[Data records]
● ● ● ● ●
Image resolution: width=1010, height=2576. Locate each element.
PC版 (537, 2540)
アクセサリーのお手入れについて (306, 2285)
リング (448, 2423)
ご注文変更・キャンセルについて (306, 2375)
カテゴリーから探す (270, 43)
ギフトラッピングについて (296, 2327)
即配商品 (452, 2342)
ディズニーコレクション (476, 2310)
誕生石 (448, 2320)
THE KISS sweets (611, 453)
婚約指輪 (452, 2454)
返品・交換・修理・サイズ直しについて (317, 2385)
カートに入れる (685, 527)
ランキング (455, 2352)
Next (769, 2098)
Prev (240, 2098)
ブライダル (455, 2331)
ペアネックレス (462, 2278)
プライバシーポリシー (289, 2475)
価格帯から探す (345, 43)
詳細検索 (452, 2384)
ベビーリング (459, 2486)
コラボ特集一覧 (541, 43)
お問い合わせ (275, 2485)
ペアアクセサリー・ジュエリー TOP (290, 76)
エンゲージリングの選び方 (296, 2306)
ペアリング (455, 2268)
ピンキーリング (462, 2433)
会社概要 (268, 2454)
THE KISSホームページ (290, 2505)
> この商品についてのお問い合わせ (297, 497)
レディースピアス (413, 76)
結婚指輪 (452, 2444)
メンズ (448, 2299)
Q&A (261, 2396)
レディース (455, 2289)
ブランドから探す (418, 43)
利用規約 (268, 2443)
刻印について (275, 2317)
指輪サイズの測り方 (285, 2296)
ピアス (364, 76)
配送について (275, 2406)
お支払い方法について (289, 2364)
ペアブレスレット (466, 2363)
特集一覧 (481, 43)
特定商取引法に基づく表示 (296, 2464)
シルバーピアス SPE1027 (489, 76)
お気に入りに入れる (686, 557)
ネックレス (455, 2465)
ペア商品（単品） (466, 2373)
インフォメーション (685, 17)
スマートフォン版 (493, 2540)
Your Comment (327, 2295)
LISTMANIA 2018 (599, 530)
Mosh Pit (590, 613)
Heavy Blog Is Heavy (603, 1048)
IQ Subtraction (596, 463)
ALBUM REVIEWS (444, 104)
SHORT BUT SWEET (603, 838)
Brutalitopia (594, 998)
● ● ● ● ●
• **TRY IT**: From the data above, return every line from the line that has "エンゲージリングの選び方 (296, 2306)" up to and including the line that has "LISTMANIA 2018 (599, 530)", exactly.

• **ANSWER FOR THIS EXERCISE**:
エンゲージリングの選び方 (296, 2306)
ペアリング (455, 2268)
ピンキーリング (462, 2433)
会社概要 (268, 2454)
THE KISSホームページ (290, 2505)
> この商品についてのお問い合わせ (297, 497)
レディースピアス (413, 76)
結婚指輪 (452, 2444)
メンズ (448, 2299)
Q&A (261, 2396)
レディース (455, 2289)
ブランドから探す (418, 43)
利用規約 (268, 2443)
刻印について (275, 2317)
指輪サイズの測り方 (285, 2296)
ピアス (364, 76)
配送について (275, 2406)
お支払い方法について (289, 2364)
ペアブレスレット (466, 2363)
特集一覧 (481, 43)
特定商取引法に基づく表示 (296, 2464)
シルバーピアス SPE1027 (489, 76)
お気に入りに入れる (686, 557)
ネックレス (455, 2465)
ペア商品（単品） (466, 2373)
インフォメーション (685, 17)
スマートフォン版 (493, 2540)
Your Comment (327, 2295)
LISTMANIA 2018 (599, 530)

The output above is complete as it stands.